10. Enfin, permettez-moi de dire un mot du travail important effectué par le Centre latino-américain de démographie (CELADE), organisme de la CEPALC. Je sais bien que la croissance de la population paraît s'ajouter aux problèmes déjà signalés de la région, et se fait sentir comme une lourde charge. Je vous redirai à ce propos les paroles bien connues du Pape Paul VI à la FAO en 1970: « Certes, la tentation est grande, devant les difficultés à surmonter, de s'employer avec autorité à diminuer le nombre des convives plutôt qu'à multiplier le pain partagé.»

Jusqu'au sein du contexte problématique de l'économie, la vie humaine conserve, dans son noyau le plus intime et sacré, ce caractère intangible que personne ne peut manipuler sans offenser Dieu et sans porter tort à la société tout entière. Défendons-le à tout prix contre la « facilité » des solutions basées sur la destruc­tion. Non à l'annulation artificielle de la fécondité! Non à l'avortement! Oui à la vie! Oui à la paternité responsable!

Le défi démographique, comme tout défi humain, est ambivalent et doit nous porter à redoubler cette concentration des meilleures forces de la solidarité humaine et de la créativité collective, dont j'ai parlé, pour transformer la croissance de la population en un formidable potentiel de développement économique, social, culturel et spirituel.

11. J'aurais voulu vous parler au cours de cette réunion de beaucoup d'autres sujets communs à la CEPALC et au Siège apostolique. J'ai voulu me concentrer sur l'extrême pauvreté, qui est au centre même de votre préoccupation, et qui est une épine douloureuse plantée dans mon cœur de Père et de Pasteur de tant de fidèles, dans les pays très aimés de cette vaste région du monde.

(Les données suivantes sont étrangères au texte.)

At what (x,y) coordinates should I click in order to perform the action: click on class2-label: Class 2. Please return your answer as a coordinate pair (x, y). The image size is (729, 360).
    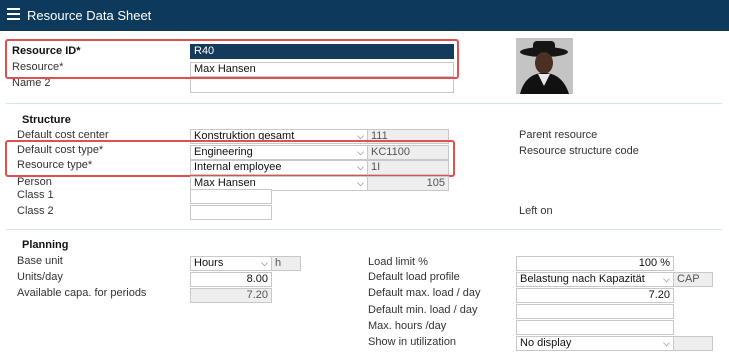
    Looking at the image, I should click on (36, 211). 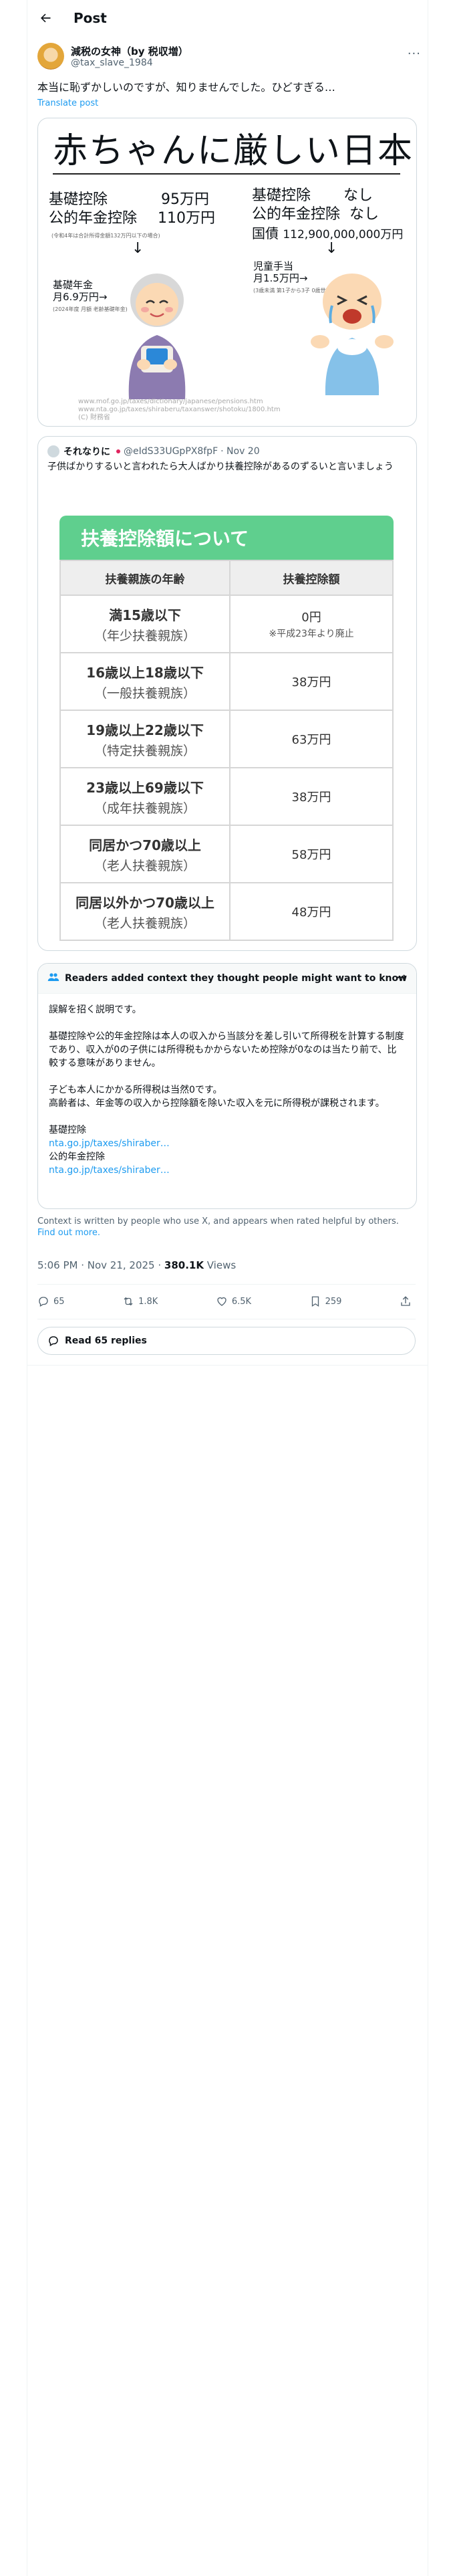 What do you see at coordinates (228, 18) in the screenshot?
I see `top-bar: Post` at bounding box center [228, 18].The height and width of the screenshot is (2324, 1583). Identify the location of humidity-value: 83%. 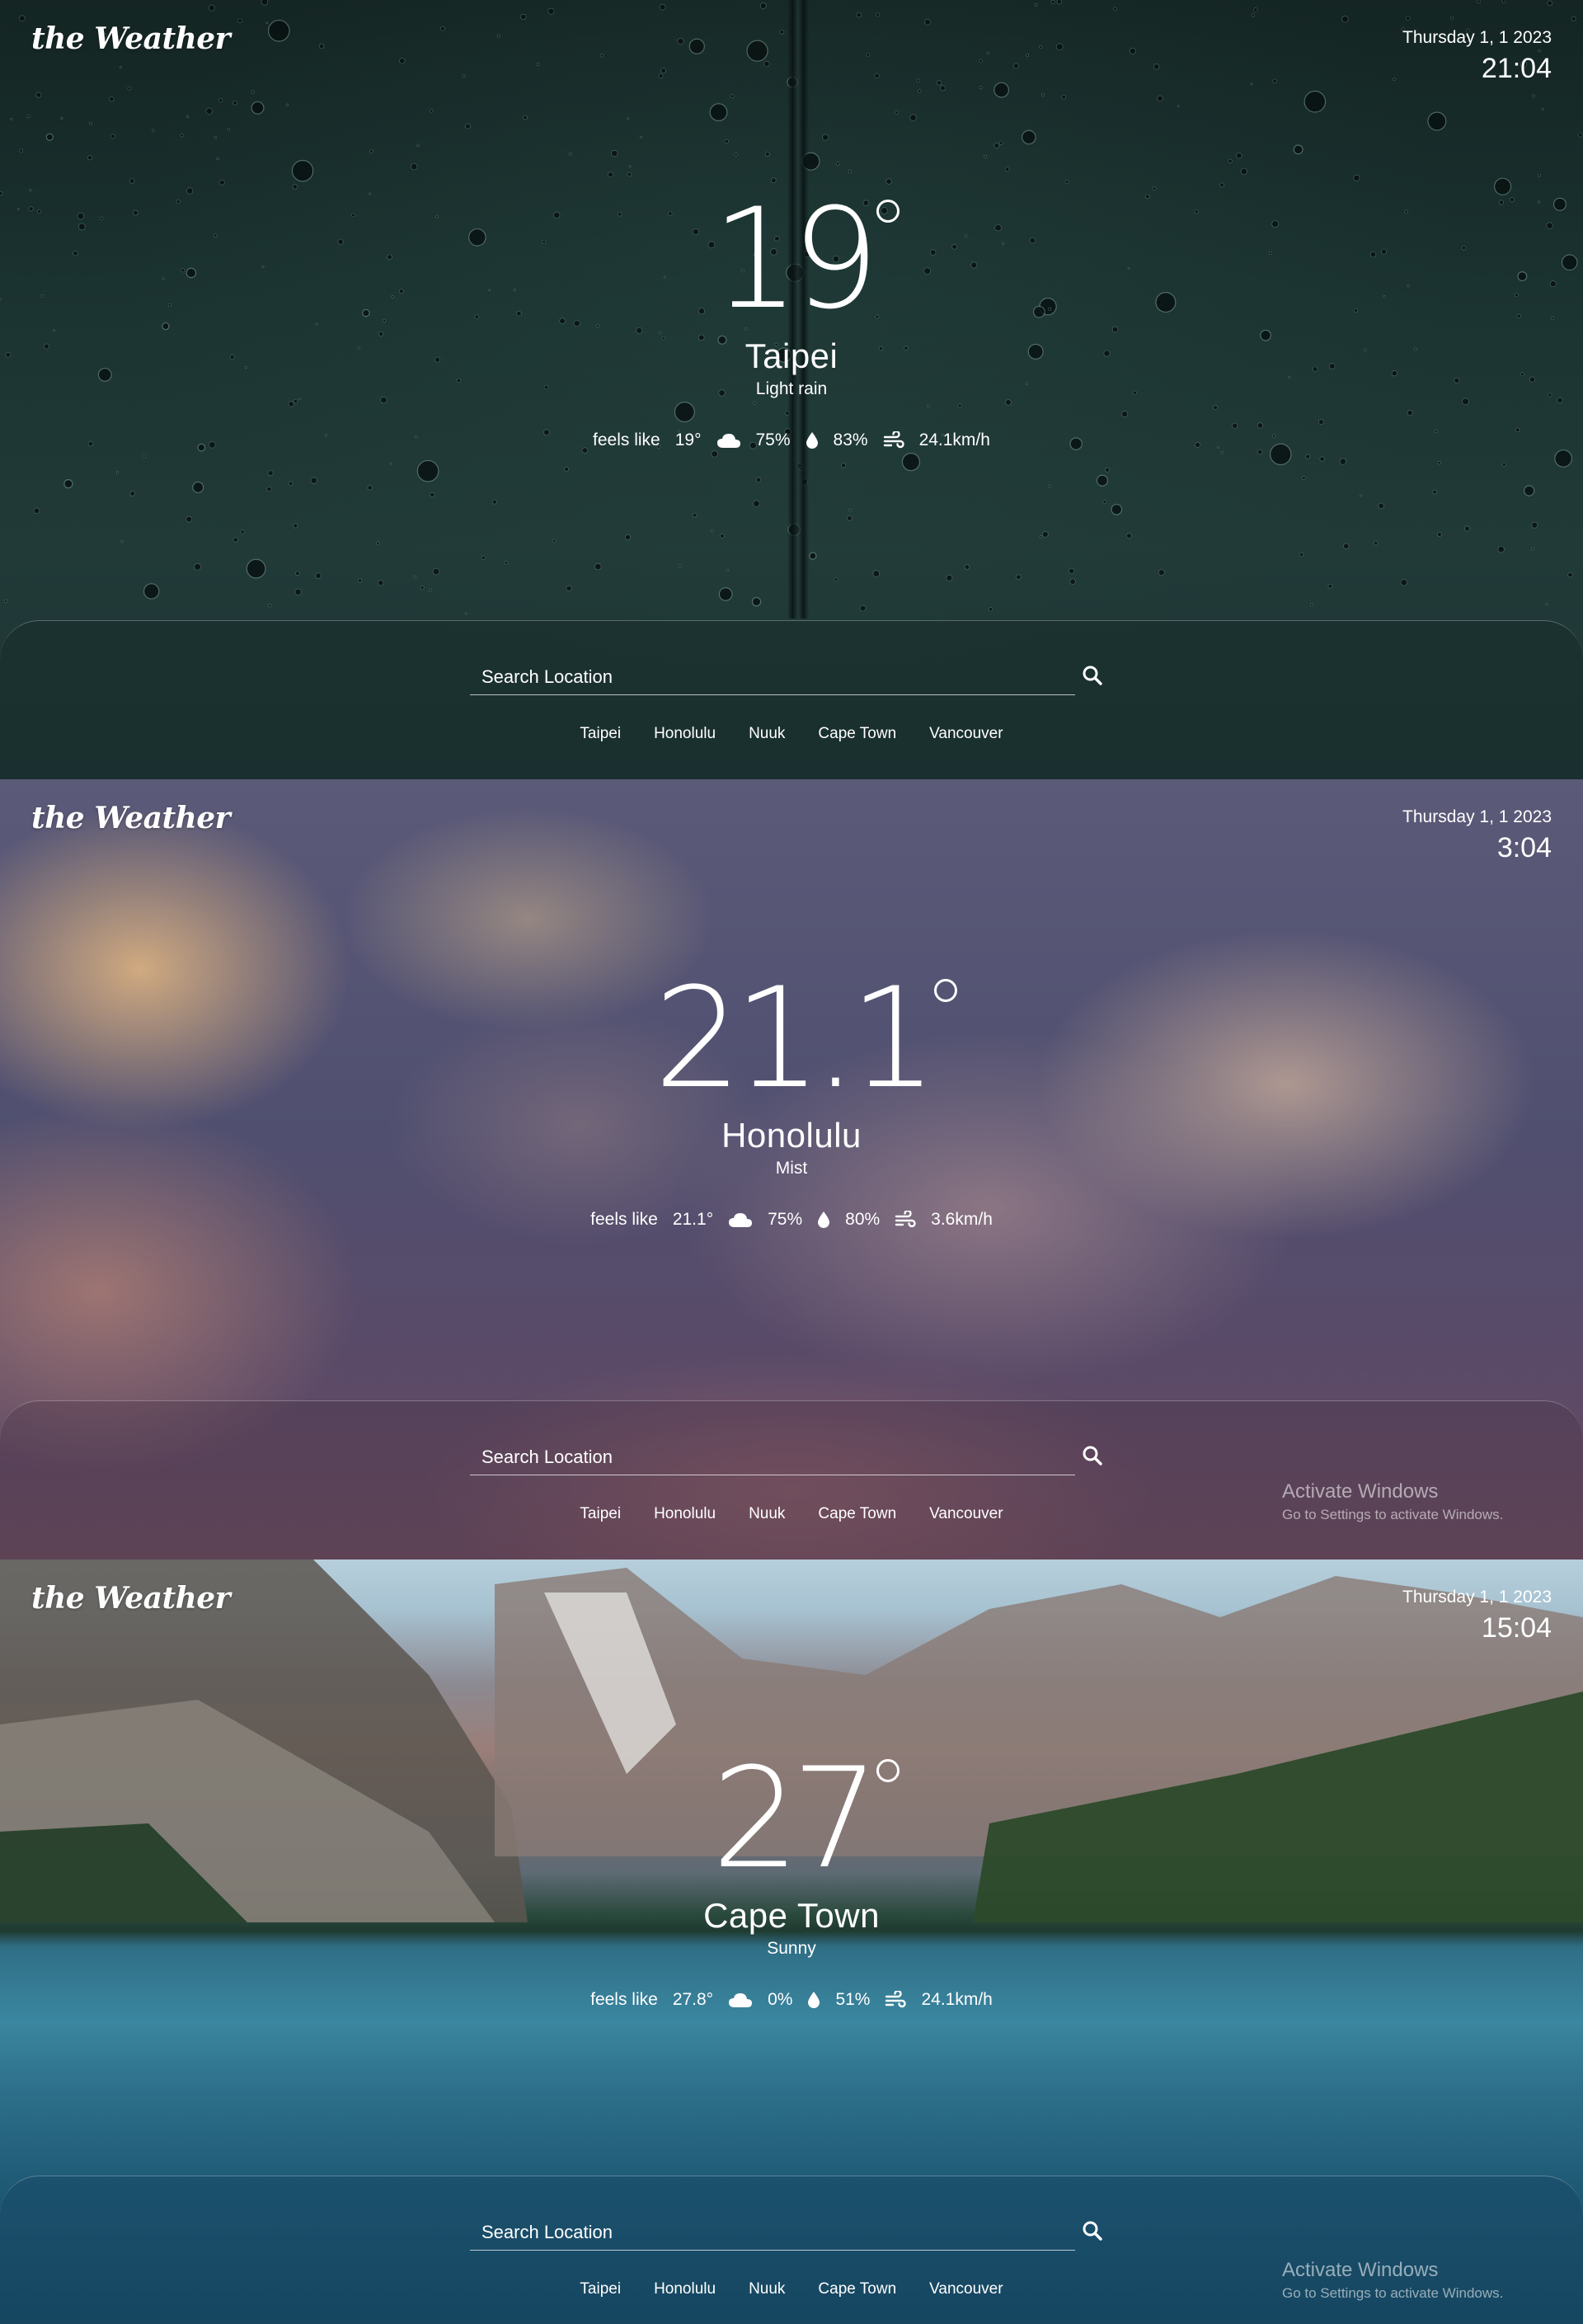
(851, 440). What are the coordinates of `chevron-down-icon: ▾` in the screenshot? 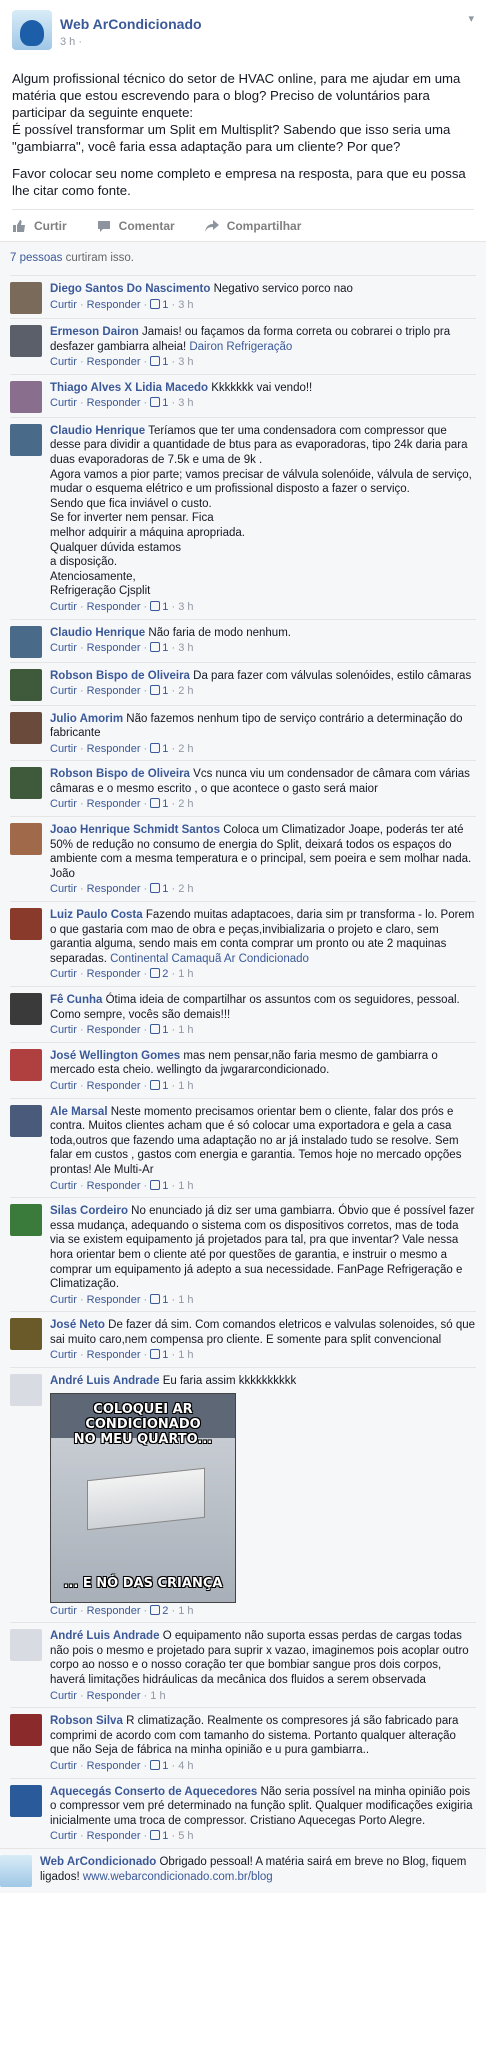 It's located at (471, 18).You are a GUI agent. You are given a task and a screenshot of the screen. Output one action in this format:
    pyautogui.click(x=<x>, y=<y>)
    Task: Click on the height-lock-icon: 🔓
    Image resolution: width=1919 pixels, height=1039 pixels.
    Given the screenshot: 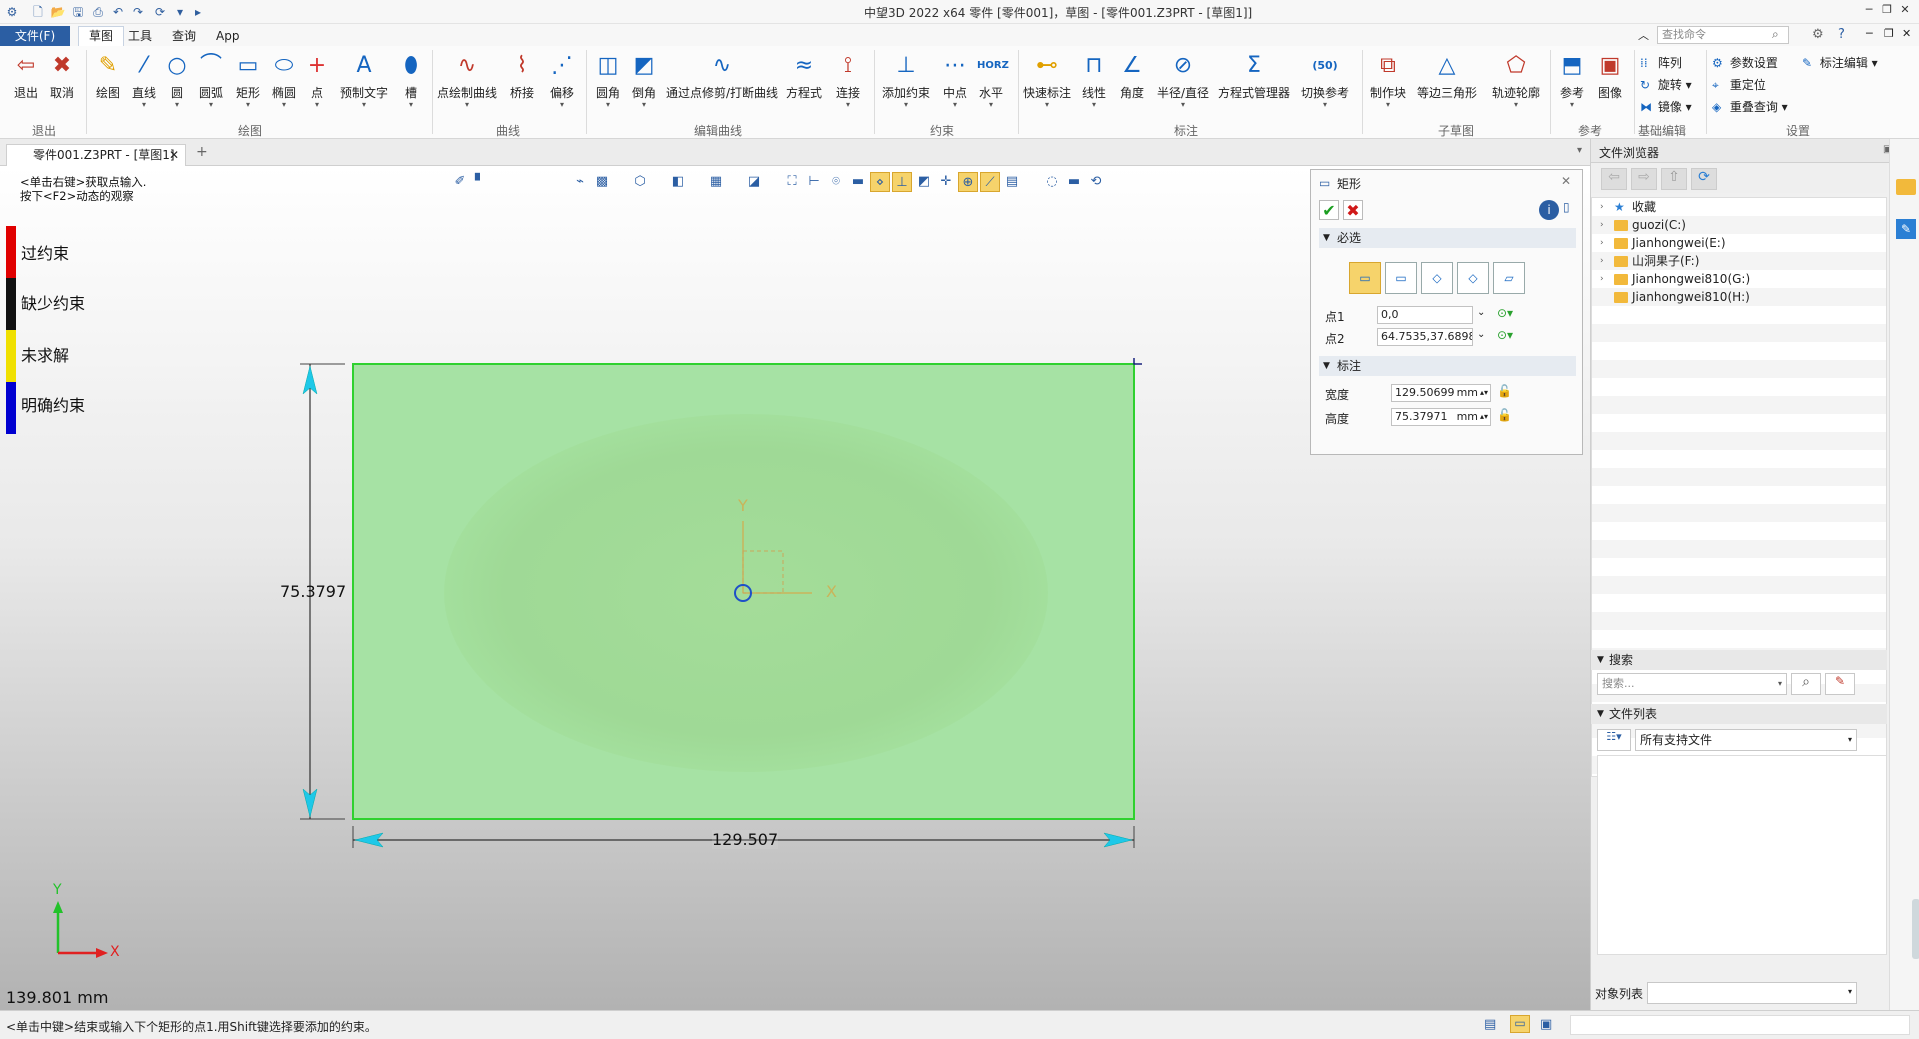 What is the action you would take?
    pyautogui.click(x=1504, y=415)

Je vous renouvelle mon remerciement pour votre aimable invitation, que j'ai acceptée avec la plus grande satisfaction. Et j'élève ma prière vers Dieu, le Père tout-puissant, vers Jésus-Christ, Seigneur de l'histoire, et vers l'Esprit Saint vivificateur, par l'intercession de Notre-Dame de Guadalupe, patronne de l'Amérique latine, pour que surabondent les lumières et les forces d'en haut sur tous ceux qui se soucient du progrès économique et social des pays en développement, de telle façon que soit possible cette magnanime concentration d'intelligences, de volontés et de travail créateur, impérieusement exigée au carrefour où se trouvent actuellement tous les pays d'Amérique latine et des Antilles.


*L'Osservatore Romano. Edition hebdomadaire en langue française n. 17 p. 5, 6.

La Documentation Catholique n.1939 pp.489-492.